Our evaluation reveals increased awareness of cervical cancer among health workers and participants and successful integration of See and Treat into a clinic in rural South Africa. Using the See and Treat approach and following guidelines for triaging of positive screens, abnormal results can be readily addressed and treated promptly. The program was maintained and patients were treated on site without additional referrals for treatment. Although patients were lost to follow-up, given the migrant nature of the participants, program sustainability was achieved in that clinic healthcare workers are continuing to perform See and Treat exams and awareness of cervical cancer is increasing. Other factors that affect the implementation of the See and Treat program include HIV treatment policy changes made by the South African government. Specifically, HIV treatment is now offered to all HIV-positive individuals, regardless of immune system status (CD4 cell count), which previously determined eligibility for treatment. Consequently, other programs that do not fit in line specifically with HIV treatment may take a back seat while this new policy is enacted. HIV-affected individuals are a recognized unique population, often with needs and challenges that affect multiple aspects of their social and health status, which may play into the feasibility of implementing a widespread cervical cancer screening program.
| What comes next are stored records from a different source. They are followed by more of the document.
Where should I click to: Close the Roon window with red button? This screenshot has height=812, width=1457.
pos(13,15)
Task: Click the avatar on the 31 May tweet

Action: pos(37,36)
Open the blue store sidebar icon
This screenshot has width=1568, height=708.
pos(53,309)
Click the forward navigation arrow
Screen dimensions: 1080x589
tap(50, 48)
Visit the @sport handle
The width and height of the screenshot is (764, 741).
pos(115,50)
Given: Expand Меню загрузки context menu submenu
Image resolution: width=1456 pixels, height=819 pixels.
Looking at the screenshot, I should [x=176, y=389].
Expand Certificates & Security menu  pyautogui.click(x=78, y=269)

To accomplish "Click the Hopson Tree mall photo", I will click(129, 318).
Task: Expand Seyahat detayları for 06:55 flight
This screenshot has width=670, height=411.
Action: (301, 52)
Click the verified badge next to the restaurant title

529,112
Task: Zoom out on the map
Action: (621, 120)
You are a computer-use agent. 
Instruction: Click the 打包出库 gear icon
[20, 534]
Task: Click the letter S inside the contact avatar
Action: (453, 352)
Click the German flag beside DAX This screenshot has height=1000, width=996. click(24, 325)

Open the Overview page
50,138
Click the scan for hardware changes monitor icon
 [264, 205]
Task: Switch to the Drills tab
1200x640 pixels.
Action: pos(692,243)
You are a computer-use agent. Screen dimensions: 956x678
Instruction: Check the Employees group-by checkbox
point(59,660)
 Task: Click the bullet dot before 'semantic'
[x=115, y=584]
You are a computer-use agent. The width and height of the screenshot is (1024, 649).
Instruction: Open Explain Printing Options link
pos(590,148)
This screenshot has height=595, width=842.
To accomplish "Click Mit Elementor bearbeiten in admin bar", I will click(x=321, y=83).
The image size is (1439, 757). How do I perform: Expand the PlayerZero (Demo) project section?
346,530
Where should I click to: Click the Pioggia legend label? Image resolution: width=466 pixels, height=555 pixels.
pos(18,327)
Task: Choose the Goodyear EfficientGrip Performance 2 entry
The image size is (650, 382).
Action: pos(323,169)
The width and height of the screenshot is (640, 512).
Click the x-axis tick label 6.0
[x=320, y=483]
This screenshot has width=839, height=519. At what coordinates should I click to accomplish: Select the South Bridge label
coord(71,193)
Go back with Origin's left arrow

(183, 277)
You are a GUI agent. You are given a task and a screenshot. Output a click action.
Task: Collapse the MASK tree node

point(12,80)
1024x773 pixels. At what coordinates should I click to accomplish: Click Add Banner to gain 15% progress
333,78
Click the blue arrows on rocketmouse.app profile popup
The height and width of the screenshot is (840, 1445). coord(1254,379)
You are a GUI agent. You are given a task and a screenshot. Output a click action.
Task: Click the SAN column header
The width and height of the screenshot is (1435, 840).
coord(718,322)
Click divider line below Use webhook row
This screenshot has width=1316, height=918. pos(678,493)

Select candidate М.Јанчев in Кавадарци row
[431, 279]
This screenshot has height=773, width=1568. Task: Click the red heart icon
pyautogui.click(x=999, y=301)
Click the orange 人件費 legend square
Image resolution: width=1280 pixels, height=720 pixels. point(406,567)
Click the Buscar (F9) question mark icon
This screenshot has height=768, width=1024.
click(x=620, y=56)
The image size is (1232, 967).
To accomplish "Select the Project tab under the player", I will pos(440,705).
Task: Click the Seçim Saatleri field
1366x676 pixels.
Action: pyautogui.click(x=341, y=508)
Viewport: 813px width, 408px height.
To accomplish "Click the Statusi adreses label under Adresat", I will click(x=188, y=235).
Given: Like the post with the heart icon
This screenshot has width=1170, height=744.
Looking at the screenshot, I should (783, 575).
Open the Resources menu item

Limitations include loss to follow-up based on participant status as migrant farm workers. As a result, 237 of the original 403 participants who were screened using VIA (59%) were lost to follow-up. Moreover, as is common in many under-resourced settings, accuracy and consistency in record keeping was lacking, and as is common with document review, content was unreliable and possibly biased. Additionally, turnover among staff at the local clinic was a factor. The main nurse administrator who took on leading the implementation of the See and Treat method left shortly after program implementation. As a result, there is less organization of women undergoing cervical cancer screening. Additionally, the clinic is now short-staffed because filling a nurse’s position is difficult. Even with these challenges, successful See and Treat exams are ongoing.

Interviews with patients and health care providers showed interest and growing understanding of cervical cancer screening and implications on health care. Interviews conducted with the use of a translator may possibly have been subject to bias or limited patient response given the provider-patient relationship. However, the community health workers have been trained in objective and ethical research practices prior to interviewing, and patients appeared open and frank with their answers, which was encouraged. Acceptance by health workers and patients alike is vital for the long-term impact on cervical cancer incidence in this region. Although loss to follow-up occurred, the success of this program can be seen with its continuation and increased public awareness of cervical cancer by patients and health care workers alike.

The results of this assessment will inform ongoing cervical cancer screening programs in low-resource settings and with similar patient populations by highlighting the successes and barriers that must be addressed for successful and widespread program implementation. Given the new guidelines for HPV screening and the awareness that has been created regarding the role of HPV in cervical cancer in this region, transitioning to Screen and Treat is now being considered. Using HPV screening with triage to VIA in the same setting will allow us not only to widen our screening coverage, but also to readily treat patients where the migrant nature of the population accounts for high rates of loss to follow-up.

Data Accessibility Statement

All authors had access to data and a role in writing this manuscript.